Work task :: Your job is to report every line of the entries that has "sidebar".

Entries shown ::
------------------------------------------------------------
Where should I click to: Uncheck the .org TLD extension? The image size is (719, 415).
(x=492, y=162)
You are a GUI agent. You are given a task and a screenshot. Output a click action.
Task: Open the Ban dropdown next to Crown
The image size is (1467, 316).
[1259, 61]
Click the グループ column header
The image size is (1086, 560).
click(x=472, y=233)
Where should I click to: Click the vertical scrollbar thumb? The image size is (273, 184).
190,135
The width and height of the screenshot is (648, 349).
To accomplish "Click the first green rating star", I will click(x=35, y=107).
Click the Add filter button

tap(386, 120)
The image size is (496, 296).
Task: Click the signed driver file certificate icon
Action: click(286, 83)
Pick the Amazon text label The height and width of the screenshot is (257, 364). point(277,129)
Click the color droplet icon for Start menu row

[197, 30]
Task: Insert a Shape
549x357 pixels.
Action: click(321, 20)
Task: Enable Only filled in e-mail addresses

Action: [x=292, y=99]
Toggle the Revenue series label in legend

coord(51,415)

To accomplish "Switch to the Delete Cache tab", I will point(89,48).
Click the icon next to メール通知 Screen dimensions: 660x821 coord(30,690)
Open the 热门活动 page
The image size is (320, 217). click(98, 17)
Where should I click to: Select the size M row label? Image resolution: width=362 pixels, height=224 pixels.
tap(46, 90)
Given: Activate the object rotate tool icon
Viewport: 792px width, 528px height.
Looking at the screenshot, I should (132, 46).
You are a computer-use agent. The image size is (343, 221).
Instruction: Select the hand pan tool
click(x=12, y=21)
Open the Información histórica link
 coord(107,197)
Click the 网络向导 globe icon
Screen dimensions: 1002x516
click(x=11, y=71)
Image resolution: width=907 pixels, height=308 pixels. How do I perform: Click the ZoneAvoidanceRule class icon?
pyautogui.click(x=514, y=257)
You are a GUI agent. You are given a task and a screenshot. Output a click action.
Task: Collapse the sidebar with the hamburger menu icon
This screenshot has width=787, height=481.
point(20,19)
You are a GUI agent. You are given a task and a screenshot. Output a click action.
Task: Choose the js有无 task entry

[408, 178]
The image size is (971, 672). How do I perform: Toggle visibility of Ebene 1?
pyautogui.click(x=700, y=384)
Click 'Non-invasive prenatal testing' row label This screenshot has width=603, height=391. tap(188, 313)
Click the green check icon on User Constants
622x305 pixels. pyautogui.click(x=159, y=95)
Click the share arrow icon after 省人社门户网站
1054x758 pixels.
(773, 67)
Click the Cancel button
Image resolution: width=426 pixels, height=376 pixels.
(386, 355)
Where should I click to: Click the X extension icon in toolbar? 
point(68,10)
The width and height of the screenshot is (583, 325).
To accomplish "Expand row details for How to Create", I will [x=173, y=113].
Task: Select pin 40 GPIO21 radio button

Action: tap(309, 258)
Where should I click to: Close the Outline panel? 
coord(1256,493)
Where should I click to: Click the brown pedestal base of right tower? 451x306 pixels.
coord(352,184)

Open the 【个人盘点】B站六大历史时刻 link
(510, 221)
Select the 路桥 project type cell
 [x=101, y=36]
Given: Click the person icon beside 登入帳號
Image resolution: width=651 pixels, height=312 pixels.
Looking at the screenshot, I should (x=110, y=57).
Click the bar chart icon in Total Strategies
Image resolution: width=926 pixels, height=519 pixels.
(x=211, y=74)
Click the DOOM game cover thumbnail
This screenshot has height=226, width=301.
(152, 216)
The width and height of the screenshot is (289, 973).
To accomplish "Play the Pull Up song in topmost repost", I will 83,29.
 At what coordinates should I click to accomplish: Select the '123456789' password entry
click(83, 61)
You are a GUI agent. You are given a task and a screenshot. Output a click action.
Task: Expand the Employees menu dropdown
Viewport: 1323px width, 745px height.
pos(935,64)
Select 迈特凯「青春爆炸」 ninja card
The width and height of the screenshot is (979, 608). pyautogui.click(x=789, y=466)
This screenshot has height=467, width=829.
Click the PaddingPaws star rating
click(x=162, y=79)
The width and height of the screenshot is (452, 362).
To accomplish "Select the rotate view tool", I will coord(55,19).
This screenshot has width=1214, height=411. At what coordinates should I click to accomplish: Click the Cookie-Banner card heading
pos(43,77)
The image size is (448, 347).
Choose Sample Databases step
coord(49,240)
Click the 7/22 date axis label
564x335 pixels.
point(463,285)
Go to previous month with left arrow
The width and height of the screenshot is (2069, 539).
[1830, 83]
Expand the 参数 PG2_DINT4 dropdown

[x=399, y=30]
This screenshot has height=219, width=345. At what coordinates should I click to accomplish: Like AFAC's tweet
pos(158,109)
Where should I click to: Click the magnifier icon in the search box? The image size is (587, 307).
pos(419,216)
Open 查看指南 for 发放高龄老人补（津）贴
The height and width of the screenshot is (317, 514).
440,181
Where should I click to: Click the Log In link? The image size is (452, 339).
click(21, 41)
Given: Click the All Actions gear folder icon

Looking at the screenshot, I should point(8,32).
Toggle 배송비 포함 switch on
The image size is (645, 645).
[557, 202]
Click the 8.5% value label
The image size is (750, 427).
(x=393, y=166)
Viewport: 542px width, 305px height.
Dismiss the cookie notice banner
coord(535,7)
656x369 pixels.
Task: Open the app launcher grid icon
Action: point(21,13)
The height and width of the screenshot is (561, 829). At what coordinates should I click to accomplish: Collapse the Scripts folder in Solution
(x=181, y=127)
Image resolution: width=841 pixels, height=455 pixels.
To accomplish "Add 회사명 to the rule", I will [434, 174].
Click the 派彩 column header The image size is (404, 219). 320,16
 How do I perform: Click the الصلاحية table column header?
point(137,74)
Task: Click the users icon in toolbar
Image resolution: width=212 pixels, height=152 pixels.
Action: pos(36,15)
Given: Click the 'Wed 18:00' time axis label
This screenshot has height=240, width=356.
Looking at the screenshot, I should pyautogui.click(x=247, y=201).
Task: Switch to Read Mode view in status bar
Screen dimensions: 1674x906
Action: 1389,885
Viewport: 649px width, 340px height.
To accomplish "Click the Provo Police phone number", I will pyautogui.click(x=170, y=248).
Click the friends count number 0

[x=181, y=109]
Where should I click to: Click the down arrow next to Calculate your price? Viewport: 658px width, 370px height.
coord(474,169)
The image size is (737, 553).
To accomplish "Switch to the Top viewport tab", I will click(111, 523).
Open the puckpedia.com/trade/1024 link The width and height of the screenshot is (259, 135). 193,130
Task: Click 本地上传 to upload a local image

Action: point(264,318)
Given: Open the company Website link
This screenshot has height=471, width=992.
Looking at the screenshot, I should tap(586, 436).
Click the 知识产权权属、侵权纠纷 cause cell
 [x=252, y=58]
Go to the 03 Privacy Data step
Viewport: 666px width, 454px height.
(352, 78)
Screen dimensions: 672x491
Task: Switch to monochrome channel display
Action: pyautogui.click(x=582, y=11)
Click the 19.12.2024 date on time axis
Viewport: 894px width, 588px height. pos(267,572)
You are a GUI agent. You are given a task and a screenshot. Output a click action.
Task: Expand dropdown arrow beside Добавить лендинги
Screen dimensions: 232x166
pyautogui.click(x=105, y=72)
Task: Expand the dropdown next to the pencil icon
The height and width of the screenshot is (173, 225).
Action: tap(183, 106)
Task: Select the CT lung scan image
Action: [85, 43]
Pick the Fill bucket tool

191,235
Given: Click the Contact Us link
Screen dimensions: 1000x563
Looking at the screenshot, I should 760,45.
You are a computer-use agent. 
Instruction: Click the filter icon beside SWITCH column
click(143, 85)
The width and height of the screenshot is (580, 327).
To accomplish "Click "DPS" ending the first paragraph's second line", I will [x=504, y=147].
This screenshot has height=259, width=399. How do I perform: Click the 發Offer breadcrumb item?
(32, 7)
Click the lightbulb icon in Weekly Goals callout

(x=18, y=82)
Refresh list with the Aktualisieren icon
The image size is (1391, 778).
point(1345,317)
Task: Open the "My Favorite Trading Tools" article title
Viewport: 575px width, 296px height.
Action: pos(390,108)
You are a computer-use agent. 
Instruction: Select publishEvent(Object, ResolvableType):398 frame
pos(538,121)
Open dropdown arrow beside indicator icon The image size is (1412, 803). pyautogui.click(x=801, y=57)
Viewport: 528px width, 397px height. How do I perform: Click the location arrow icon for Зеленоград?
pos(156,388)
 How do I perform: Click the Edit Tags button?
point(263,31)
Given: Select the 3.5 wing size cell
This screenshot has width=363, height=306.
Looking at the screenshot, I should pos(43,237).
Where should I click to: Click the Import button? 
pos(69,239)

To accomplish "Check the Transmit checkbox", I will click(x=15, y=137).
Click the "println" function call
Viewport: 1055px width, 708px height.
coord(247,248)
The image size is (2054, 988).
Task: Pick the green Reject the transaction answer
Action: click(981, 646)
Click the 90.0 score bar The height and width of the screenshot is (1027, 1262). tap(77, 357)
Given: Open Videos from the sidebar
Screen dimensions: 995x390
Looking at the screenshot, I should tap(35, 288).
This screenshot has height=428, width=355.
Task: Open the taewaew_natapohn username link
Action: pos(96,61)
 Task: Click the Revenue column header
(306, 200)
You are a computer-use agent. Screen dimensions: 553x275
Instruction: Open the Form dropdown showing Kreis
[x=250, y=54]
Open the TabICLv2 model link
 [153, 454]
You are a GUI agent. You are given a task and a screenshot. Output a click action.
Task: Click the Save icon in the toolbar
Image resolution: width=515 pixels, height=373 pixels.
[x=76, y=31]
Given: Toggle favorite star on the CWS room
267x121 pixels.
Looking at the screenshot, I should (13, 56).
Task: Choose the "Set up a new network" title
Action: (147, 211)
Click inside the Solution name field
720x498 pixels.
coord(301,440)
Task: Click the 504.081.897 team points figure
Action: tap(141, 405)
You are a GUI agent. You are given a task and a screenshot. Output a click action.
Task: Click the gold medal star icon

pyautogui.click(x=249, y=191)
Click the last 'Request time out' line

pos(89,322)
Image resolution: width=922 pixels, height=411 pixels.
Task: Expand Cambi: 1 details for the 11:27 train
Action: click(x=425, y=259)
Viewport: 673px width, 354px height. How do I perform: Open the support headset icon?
------------------------------------------------------------
Answer section ::
Task: Collapse the sidebar with the hamburger menu icon
Given: Open Videos from the sidebar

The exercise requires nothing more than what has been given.